Cette transition vers un tarif variable, qui intervient dans un contexte de fin de certains contrats à prix fixe, s’inscrit dans une nouvelle stratégie commerciale de EDF, désormais contraint par la fin du tarif réglementé de vente (TRV) pour les professionnels et certains particuliers.
La mesure concerne principalement les clients particuliers ayant souscrit une offre de marché à prix fixe qui arrive à échéance cet été. Si ces derniers ne choisissent pas une nouvelle offre dans les délais impartis, EDF les basculera par défaut vers une offre dite “Vert Électrique”, indexée sur les prix de gros. Un changement qui pourrait avoir des conséquences significatives sur la facture.
Un tarif “variable” : mais variable comment ?
Contrairement aux offres à prix fixe, qui garantissent un coût du kilowattheure (kWh) stable pendant toute la durée du contrat, le tarif variable évolue en fonction du marché de gros de l’électricité. Plus précisément, l’offre vers laquelle EDF compte orienter ces 1,6 million de clients repose sur une indexation mensuelle des prix. Autrement dit, le montant payé changera tous les mois, selon les fluctuations constatées sur les bourses de l’énergie, comme Epex Spot.
Cela peut être avantageux lorsque les prix de l’électricité sont en baisse, mais l’inverse est tout aussi vrai : en cas de tension sur le marché ou de pic de consommation, la facture peut grimper sans crier gare. L’année 2022, marquée par la crise énergétique liée à la guerre en Ukraine, a démontré à quel point ces variations peuvent être brutales. À l’époque, les prix de gros avaient été multipliés par dix en quelques mois !
Combien cela va-t-il coûter concrètement ?
Selon les premières estimations et simulations réalisées par des comparateurs indépendants, l’offre “Vert Électrique” pourrait revenir, pour un foyer moyen, à environ 35 centimes d’euro par kWh en août 2025, contre 22 centimes environ pour le tarif réglementé actuel. La différence est donc loin d’être anodine : elle représenterait une hausse potentielle de 50 à 60 % sur la seule consommation électrique, hors abonnement. Bien sûr, ce chiffre peut varier à la baisse ou à la hausse selon l’évolution du marché dans les mois à venir, mais l’incertitude est réelle.

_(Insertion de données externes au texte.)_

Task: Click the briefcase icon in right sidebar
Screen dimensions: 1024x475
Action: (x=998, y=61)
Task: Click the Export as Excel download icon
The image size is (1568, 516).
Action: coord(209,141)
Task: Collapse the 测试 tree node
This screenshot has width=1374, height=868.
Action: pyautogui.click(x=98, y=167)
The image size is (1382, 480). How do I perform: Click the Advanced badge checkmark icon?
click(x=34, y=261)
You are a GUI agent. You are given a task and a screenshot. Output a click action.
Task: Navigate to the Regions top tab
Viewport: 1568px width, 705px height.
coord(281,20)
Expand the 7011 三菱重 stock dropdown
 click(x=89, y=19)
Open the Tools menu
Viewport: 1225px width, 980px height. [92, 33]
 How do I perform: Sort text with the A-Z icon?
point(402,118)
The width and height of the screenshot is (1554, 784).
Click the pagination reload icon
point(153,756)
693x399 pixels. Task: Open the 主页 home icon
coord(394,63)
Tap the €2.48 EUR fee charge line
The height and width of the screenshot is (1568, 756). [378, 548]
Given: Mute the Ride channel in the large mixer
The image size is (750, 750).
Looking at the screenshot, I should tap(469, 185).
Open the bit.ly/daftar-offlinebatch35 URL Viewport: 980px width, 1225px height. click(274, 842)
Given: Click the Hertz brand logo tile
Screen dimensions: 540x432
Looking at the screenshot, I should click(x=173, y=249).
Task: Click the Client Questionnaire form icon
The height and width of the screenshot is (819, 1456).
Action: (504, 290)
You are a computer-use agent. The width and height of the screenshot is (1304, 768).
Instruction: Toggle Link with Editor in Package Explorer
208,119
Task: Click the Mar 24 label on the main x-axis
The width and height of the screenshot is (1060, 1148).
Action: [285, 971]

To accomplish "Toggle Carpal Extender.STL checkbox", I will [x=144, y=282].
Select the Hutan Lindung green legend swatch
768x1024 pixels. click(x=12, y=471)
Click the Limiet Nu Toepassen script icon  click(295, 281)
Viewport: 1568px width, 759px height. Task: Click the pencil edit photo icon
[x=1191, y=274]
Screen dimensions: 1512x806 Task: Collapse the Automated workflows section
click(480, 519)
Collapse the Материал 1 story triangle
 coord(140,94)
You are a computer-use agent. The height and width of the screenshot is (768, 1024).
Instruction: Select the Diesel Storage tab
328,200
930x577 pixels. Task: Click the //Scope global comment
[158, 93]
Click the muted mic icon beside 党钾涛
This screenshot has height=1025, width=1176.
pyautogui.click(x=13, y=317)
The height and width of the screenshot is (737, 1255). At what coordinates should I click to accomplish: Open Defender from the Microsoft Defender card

Autre point important : cette offre inclut une part d’électricité d’origine renouvelable, ce qui peut séduire une partie des clients sensibles aux questions environnementales. Mais pour d’autres, la priorité reste le budget, et la volatilité du tarif est source d’inquiétude.
Pourquoi cette bascule automatique ?
EDF justifie cette transition par le fait que certains contrats arrivent à échéance et qu’un choix doit être fait pour éviter la coupure d’électricité. L’entreprise indique avoir envoyé des courriers et emails d’information aux clients concernés, les invitant à choisir une nouvelle offre. Mais faute de réponse, c’est cette formule à prix variable qui sera appliquée par défaut. Une décision qui pose question, notamment en matière de consentement éclairé, alors que tous les clients ne sont pas nécessairement familiers avec les subtilités du marché de l’énergie.
L’UFC-Que Choisir et d’autres associations de consommateurs alertent déjà sur les risques de cette bascule automatique, jugée trop discrète et potentiellement pénalisante. Elles recommandent vivement aux clients de vérifier l’état de leur contrat et d’examiner les alternatives avant la date fatidique du 15 juillet.
Que faire si l’on est concerné ?
Il est encore temps d’agir ! EDF a mis en place un espace dédié sur son site internet permettant à chacun de consulter l’état de son contrat et de changer d’offre s’il le souhaite. D’autres fournisseurs concurrents proposent également des offres fixes ou hybrides, parfois plus compétitives. Le changement de fournisseur d’énergie reste gratuit, sans coupure, et peut se faire à tout moment.